McKeown had hoped to go in the first round Friday, but to have the Stanley Cup champion move up to select him was a nice consolation prize.
"That trade, when I heard it, I thought, 'This could get interesting,'" McKeown said. "To be able to have that trade and move up to get me was a very proud moment, and to know you're wanted at that spot, that's a pretty amazing feeling."
The Kings selected Ottawa 67's defenseman Alex Lintuniemi with their second second-round pick (No. 60), then took center Michael Amadio of the North Bay Battalion in the third round (No. 90).
Expectations are prospects who are picked in the first three rounds are considered solid bets to contribute to an NHL roster. But it's success in later rounds that help contenders become champions. Kings defenseman Alec Martinez, who scored the series-clinching goals in the Western Conference Final and Stanley Cup Final, was a fourth-round pick, as was forward Dwight King. Forward Jordan Nolan was a seventh-round pick.
"Compete is something we never get cheated on," Futa said. "Jordan Nolan we took in the seventh round and it was about competition and his ability to compete. The guys that we've hit on late, the mantra we go by with is, compete."
That's what sold Futa and his staff on right wing Spencer Watson, who was picked in the seventh round (No. 209).
Watson, who was expected to be a top prospect when the season started, had 33 goals and 68 points in 65 games and was No. 59 on Central Scouting's final ranking. He was overshadowed a bit by Kingston teammates McKeown and Samuel Bennett, who went No. 4 to the Calgary Flames.
Futa mentioned Watson's natural talent around the net, but said what impressed him most was Watson's attitude when he came to the Kings' draft table.
"He's been sitting here two days waiting for his name to be called," he said. "And you didn't see any pout on his face when he came down those stairs. That tells me something about this kid. He'll use this experience as a growing experience. I'm glad he gutted it out. It's a nice story. When I saw he was here, I said, 'Good for him.'"
Futa saw similar traits in sixth-round pick (No. 157) center Jake Marchment from the Belleville Bulls. He's the nephew of former NHL defenseman Bryan Marchment.
"He's got the same heaviness that his uncle had, and I mean that in a good sense," Futa said. "He has to work on his feet. ... They're not anywhere near an NHL level but his complete level is at the highest level you can possibly get. He plays hard, he's in the right position all the time.
"There's not one thing this kid won't do to give himself a chance to be a player. He's got the Marchment blood in him."

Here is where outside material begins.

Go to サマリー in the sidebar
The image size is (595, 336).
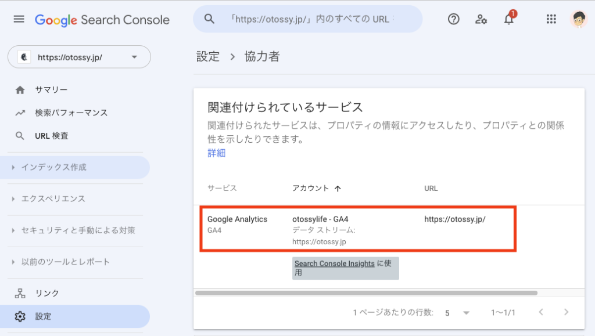pos(51,90)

The Kings' 10 picks are the most by a Stanley Cup champion since the Chicago Blackhawks made 10 picks weeks after winning the Cup in 2010. The Blackhawks are starting to reap the benefits of that group with third-round pick center Joakim Nordstrom playing 16 regular-season and seven Stanley Cup Playoff games. The hope is that in a few years the players the Kings picked this weekend will start having an impact.
"You have to keep challenging yourself to be the best," Futa said. "We have a great staff, a small staff, but Dean [Lombardi, general manager] has set the bar high with what we expect of ourselves and I think we had a great couple days."